Work order: Reproduce the entries below exactly, but only from the line containing "Click the full screen expand icon" to the line containing "This screenshot has width=440, height=504.", inclusive.
++++++++++++++++++++
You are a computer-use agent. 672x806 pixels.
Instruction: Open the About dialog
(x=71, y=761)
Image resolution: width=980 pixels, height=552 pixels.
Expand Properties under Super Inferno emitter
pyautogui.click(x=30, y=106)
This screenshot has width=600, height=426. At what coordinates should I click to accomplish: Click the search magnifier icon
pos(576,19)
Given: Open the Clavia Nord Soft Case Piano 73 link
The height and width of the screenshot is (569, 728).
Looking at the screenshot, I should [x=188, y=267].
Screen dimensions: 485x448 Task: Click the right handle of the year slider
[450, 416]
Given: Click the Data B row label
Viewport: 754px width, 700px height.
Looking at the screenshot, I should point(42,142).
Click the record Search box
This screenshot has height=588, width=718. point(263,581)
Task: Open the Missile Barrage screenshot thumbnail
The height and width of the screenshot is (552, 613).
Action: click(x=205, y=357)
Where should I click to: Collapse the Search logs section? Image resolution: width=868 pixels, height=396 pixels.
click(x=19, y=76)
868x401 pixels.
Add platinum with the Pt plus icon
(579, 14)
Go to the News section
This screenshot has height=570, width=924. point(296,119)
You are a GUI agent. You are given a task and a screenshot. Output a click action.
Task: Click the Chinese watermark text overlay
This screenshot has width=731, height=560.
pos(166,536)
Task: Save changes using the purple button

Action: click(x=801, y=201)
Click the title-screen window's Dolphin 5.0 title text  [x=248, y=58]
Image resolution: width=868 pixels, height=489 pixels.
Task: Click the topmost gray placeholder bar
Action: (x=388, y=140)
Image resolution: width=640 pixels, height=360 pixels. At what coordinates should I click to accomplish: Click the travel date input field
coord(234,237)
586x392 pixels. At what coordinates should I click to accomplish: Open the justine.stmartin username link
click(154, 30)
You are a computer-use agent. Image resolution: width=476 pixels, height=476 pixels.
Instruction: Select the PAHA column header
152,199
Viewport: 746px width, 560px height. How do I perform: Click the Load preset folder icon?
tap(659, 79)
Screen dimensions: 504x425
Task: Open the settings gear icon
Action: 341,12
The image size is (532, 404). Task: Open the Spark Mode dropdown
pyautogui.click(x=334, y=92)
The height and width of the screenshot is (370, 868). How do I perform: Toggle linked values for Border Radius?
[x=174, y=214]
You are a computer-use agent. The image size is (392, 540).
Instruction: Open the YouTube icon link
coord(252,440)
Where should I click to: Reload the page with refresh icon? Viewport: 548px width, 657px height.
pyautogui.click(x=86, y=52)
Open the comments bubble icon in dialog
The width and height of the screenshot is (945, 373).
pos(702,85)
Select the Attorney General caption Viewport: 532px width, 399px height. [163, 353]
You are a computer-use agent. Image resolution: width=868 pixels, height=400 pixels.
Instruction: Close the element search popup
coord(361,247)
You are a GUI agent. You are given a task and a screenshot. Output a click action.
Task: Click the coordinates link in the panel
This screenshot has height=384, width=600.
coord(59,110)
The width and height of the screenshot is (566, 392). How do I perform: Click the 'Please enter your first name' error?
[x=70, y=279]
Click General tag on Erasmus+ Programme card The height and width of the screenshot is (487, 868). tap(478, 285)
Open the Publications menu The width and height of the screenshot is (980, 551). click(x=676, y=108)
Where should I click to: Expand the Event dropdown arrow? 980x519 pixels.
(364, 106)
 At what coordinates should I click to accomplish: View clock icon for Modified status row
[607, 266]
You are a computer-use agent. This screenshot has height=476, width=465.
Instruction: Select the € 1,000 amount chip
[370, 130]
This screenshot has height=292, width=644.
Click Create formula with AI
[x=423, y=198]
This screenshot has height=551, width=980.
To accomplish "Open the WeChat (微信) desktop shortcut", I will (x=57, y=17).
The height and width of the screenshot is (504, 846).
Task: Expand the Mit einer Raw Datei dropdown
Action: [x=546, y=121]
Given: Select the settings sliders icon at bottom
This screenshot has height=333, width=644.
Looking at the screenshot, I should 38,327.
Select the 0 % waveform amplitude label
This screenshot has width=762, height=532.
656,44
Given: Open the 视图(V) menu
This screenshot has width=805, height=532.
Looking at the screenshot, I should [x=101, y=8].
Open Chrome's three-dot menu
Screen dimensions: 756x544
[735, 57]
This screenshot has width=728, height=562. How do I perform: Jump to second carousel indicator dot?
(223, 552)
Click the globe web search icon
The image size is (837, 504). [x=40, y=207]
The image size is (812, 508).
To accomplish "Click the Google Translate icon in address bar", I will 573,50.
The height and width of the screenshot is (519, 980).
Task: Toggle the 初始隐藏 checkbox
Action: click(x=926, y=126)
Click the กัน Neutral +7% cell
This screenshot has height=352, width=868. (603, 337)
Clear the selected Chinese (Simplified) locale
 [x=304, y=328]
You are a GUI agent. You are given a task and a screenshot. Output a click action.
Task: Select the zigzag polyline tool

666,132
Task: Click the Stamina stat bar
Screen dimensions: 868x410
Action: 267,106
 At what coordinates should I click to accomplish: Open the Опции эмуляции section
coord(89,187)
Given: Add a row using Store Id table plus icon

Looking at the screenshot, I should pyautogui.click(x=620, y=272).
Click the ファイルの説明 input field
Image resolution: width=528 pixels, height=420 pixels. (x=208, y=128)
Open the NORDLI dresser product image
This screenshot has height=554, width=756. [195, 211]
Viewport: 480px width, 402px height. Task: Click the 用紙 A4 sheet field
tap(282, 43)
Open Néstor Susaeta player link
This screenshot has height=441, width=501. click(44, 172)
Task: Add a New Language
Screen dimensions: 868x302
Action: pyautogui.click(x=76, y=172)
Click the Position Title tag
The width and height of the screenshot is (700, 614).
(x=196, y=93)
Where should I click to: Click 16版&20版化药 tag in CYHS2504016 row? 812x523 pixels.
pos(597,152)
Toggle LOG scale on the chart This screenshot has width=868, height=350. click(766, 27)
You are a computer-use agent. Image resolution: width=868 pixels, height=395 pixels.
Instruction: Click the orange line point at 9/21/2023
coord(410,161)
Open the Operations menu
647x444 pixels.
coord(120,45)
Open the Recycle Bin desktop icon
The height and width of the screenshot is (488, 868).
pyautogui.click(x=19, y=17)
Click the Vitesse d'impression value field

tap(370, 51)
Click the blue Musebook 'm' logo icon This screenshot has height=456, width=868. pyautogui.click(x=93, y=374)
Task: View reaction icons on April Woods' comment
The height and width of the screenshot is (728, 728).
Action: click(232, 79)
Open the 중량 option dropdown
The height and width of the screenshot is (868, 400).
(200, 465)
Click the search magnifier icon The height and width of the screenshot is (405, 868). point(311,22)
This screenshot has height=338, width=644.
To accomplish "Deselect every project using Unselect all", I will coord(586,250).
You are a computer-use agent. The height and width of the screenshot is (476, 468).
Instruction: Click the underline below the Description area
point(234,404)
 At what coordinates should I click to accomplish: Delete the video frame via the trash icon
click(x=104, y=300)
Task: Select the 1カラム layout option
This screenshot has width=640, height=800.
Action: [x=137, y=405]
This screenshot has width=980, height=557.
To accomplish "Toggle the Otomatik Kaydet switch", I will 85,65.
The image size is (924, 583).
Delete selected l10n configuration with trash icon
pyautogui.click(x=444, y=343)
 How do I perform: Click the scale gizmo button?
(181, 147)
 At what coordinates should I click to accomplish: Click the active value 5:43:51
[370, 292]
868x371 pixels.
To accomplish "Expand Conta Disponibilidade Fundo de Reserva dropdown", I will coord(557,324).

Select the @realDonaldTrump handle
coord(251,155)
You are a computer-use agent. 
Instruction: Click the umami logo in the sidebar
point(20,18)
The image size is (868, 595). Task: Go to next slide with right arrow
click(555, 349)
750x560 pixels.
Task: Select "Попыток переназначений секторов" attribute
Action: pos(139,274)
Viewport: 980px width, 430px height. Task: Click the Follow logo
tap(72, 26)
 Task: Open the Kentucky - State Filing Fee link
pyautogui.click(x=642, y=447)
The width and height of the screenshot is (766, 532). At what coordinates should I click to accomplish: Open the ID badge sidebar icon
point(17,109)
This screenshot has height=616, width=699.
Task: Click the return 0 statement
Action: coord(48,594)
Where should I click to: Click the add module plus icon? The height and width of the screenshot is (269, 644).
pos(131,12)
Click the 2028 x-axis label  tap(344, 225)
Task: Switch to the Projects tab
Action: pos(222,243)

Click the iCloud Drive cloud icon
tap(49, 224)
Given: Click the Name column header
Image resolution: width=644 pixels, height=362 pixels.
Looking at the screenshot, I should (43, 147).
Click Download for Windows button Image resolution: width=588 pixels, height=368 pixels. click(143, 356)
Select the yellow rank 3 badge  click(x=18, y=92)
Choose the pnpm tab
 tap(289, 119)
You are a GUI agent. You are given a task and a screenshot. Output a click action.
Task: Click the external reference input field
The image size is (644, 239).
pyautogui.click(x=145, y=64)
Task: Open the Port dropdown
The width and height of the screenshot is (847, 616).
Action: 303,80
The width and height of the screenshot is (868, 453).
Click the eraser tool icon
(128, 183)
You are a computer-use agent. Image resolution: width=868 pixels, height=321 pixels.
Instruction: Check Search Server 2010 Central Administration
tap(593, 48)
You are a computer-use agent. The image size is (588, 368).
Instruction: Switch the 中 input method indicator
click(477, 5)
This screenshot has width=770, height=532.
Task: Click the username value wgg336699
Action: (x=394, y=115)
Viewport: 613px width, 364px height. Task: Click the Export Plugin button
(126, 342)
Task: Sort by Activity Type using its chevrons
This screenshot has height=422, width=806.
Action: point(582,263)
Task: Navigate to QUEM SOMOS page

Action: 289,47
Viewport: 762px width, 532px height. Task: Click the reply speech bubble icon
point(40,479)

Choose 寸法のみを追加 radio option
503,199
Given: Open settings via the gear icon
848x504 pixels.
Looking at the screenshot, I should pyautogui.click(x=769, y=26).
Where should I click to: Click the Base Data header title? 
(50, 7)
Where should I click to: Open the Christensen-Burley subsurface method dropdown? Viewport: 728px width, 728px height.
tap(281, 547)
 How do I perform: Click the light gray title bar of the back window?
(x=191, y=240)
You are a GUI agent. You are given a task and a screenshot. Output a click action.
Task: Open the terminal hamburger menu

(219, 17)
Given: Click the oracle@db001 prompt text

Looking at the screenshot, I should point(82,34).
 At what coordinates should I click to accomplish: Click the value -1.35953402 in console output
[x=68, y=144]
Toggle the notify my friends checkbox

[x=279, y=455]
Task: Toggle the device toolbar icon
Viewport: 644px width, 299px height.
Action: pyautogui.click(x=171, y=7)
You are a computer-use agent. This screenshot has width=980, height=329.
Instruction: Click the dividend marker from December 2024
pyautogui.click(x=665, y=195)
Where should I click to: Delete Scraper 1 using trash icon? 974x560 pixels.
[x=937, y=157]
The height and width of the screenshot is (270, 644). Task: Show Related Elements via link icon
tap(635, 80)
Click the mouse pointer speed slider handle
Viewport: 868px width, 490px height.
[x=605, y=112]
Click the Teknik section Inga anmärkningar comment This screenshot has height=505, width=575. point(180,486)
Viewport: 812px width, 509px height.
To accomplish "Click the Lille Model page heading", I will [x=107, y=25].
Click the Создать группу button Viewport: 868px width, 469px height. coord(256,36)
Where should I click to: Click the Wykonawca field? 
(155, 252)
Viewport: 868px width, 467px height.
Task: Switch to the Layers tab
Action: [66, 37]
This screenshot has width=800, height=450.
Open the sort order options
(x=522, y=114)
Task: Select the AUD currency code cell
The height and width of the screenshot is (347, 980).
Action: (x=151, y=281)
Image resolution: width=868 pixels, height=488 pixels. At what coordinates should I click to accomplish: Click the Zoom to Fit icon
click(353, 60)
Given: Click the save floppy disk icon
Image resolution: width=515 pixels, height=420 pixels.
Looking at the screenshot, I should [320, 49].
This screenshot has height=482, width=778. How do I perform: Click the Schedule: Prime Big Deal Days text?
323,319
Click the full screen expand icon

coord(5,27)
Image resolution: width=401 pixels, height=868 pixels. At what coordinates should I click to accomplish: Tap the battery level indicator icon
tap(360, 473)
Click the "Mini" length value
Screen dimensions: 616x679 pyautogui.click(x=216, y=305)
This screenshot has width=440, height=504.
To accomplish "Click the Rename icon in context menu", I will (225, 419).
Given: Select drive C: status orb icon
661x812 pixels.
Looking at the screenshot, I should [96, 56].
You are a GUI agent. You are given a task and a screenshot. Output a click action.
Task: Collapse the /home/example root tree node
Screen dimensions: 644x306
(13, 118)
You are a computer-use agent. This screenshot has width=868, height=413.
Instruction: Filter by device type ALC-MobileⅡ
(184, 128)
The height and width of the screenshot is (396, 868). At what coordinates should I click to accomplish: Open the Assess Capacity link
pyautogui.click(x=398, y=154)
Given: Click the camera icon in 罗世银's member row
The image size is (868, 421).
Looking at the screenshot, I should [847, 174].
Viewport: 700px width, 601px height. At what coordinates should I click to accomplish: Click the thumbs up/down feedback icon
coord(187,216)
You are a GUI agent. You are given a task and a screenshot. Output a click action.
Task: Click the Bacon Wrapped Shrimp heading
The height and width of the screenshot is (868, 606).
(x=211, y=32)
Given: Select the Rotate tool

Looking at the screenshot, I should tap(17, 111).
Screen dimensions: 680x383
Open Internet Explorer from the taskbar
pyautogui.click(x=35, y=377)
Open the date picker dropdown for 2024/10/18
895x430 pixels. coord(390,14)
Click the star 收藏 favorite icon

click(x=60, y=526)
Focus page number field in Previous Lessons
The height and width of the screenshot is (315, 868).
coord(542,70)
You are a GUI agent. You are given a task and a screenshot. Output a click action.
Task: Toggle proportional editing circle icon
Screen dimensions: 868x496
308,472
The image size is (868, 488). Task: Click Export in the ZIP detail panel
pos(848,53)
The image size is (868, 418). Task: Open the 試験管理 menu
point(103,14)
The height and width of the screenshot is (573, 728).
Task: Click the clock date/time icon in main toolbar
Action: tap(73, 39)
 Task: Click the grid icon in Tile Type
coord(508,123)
++++++++++++++++++++
Answer:
Click the full screen expand icon

coord(5,27)
Image resolution: width=401 pixels, height=868 pixels. At what coordinates should I click to accomplish: Tap the battery level indicator icon
tap(360, 473)
Click the "Mini" length value
Screen dimensions: 616x679 pyautogui.click(x=216, y=305)
This screenshot has width=440, height=504.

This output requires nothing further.